REVIEW: Finding Temeraire (The Basement)

Review by Tim George

[A Ghost Story]

Written and directed by Stanley Makuwe, Finding Temeraire is an extremely dark and disturbing look at the debris of a relationship, but its most incisive critique is left unsaid.

The play is a two-hander about Primrose (Sandra Zvenyika), who returns home after a long prison sentence for killing her child, intent on confronting the man, Temeraire (Tawanda Manyimo),  who betrayed her…

Sandra Zvenyika is magnificent. The script hands her most of the heavy lifting, and she is absolutely hypnotising. There are some potentially awkward transitions and slightly forced exposition, but she makes it feel completely natural. Veering between multiple emotional states and roles (tourist, flirt, betrayed lover), Zvenyika makes all these moments feel like a progression of the character’s thought process.

With a character like this it would be easy to lean hard into the pathos, but Zvenyika laces her portrayal with a sardonic edge that adds a nasty layer of irony to her interactions with her oblivious former lover.

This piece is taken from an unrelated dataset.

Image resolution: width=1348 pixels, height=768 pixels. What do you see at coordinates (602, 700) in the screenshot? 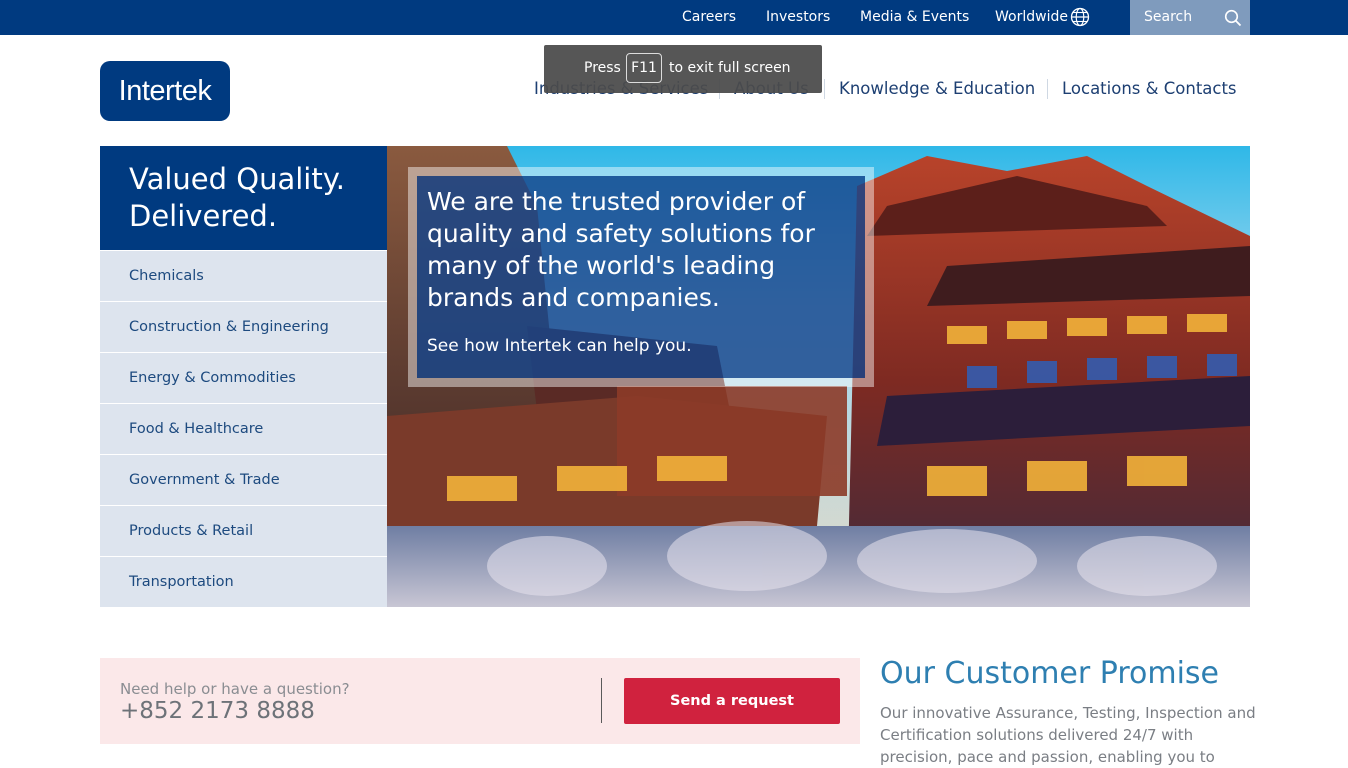
I see `help-divider` at bounding box center [602, 700].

As Temeraire, Manyimo is literally and figuratively silenced. He spends most of the action tied up and forced to listen while Zvenyika tears his character down.

Set on an empty stage, with a cross hanging overhead, this show is all about the ghosts of the past. The deserted mining town is an evocative setting, and is the perfect metaphor for Temeraire’s reduced status and the dead child his paramour has had weighing on her conscience.

Post-natal depression and infanticide are hard subjects to tackle, but Makuwe forces them to the fore, through Primrose’s blunt account of what happened to her as she gave birth alone in her tiny room while he was off having fun with his wife and friends. Terrifying and bleak, it is a testament to everyone involved that she does not come across as a monster for her actions.

While the interpersonal fireworks are the showpiece, the subtext is hard to miss. Colonialism is never directly referenced, but it festers through the entire show. The abandoned town, Temeraire’s absent ‘white friends’, and their most lasting contribution, the Christian cross hanging literally over the characters’ heads, dictating the morality and social mores that are the cause of Primrose’s rage.

The subject matter might be a turn-off to some, but if you are in the mood for something dramatically meaty, Finding Temeraire is the ticket. A powerful piece of theatre super-charged by a terrific lead performance.